>> start

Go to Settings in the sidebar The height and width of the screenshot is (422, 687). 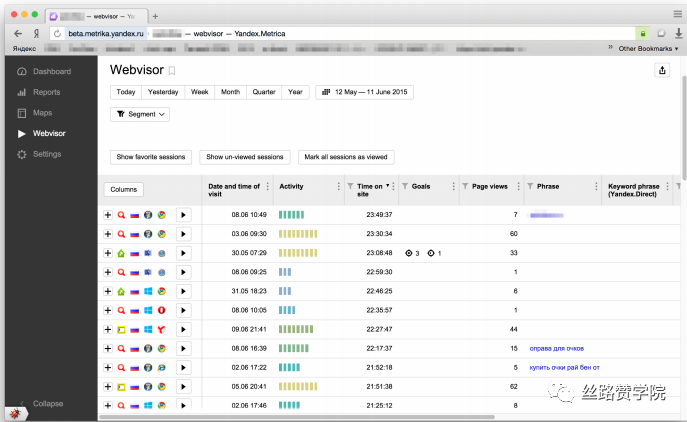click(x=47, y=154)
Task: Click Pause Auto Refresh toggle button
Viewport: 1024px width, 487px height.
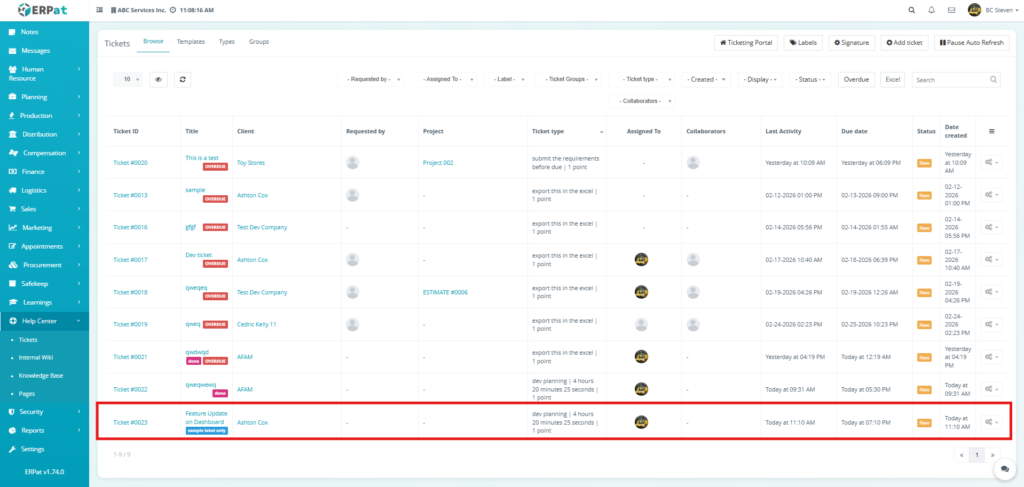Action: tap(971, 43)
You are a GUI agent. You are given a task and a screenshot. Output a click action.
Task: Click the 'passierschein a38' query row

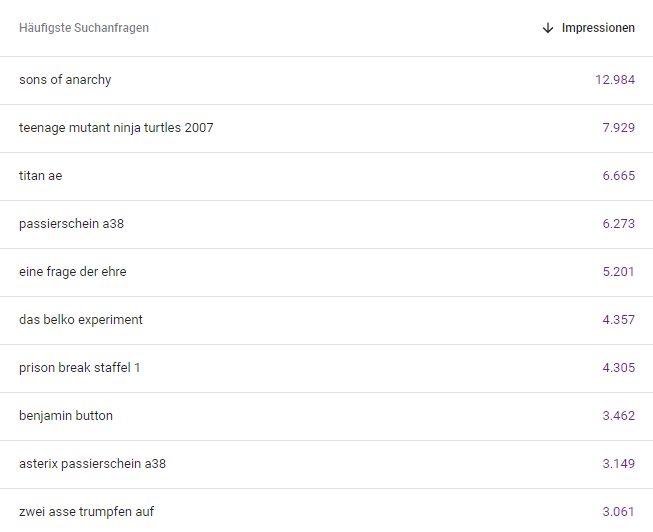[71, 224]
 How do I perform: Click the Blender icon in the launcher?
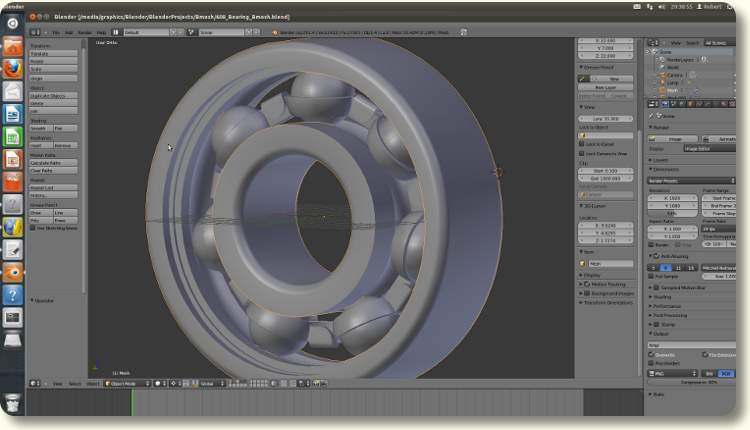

>> end

**TASK GOAL**
Write out again, word for word, everything from the line that contains "Task: Click Pause Auto Refresh toggle button" down to the last of the lines above, including both ends. Leave the pictures out of your answer.

**WRITTEN RESPONSE**
Task: Click Pause Auto Refresh toggle button
Viewport: 1024px width, 487px height.
Action: tap(971, 43)
You are a GUI agent. You are given a task and a screenshot. Output a click action.
Task: Click the 'passierschein a38' query row

[71, 224]
 How do I perform: Click the Blender icon in the launcher?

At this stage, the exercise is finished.